PARTS OF THE EXERCISE:
A. Answer these three questions using the article on Larry Staggs' worms, one answer per line:
(i) For how long has Staggs been in the worm business?
(ii) Which two kinds of worms does he sell?
(iii) How often do the worms eat their own weight in waste?
B. Please list every specific material that the article on Larry Staggs' worms says the worms eat.
C. Duplicate the portion of the article on Larry Staggs' worms starting with "Staggs has been" and going on through "in the garden.".

YERMO • Beneath what might appear to be empty beds of soil and manure on Larry Staggs' property in downtown Yermo, the ground is teaming with life, in the form of millions of worms.
Staggs has been in the worm business for more than 30 years and now makes it a full-time job. He sells red worms and meal worms as fishing bait or animal feed, but the he sees the worms' true value in what they can do in the garden.
Worm castings, or manure, are one of the most effective forms of fertilizer, Staggs said, and the worms have the added benefit of providing waste disposal. The worms will eat their own weight in livestock manure, leaves and grass clippings, table scraps and other forms of waste every 24 hours and produce an equal amount of castings.
"This is a good natural organic plant food — there's no chemicals," Staggs said. "Worm castings just make plants grow like nothing else."

EXTRACTED DATA:
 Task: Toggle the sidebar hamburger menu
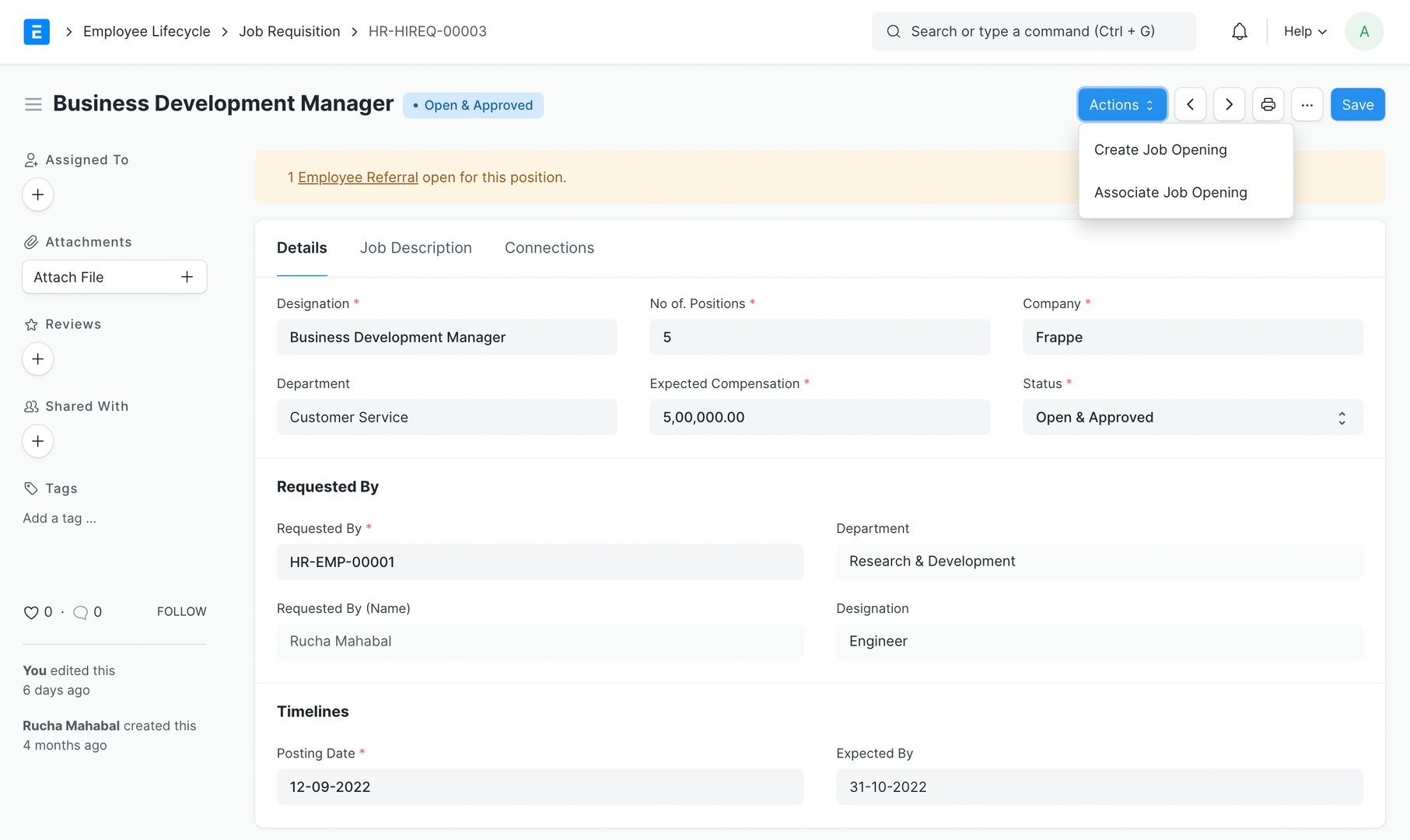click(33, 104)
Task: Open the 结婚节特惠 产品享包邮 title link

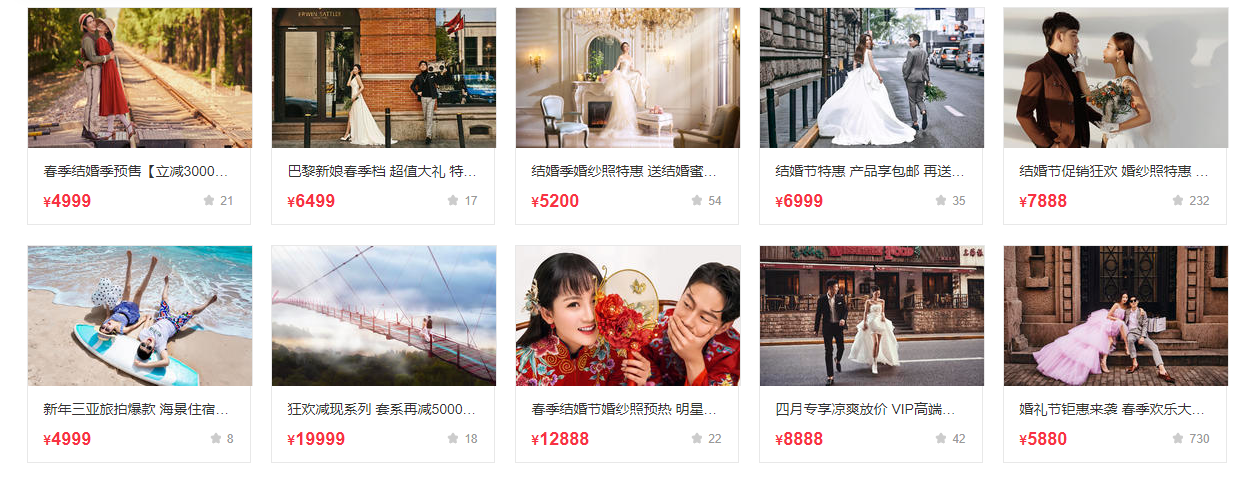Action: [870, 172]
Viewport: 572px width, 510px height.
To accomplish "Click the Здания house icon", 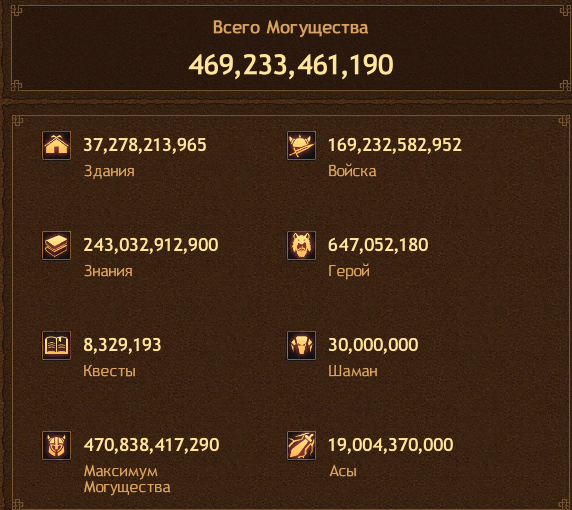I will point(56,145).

EXERCISE ANSWERS:
A.
(i) More than 30 years
(ii) Red worms and meal worms
(iii) Every 24 hours

B.
- Livestock manure
- Leaves
- Grass clippings
- Table scraps

C.
Staggs has been in the worm business for more than 30 years and now makes it a full-time job. He sells red worms and meal worms as fishing bait or animal feed, but the he sees the worms' true value in what they can do in the garden.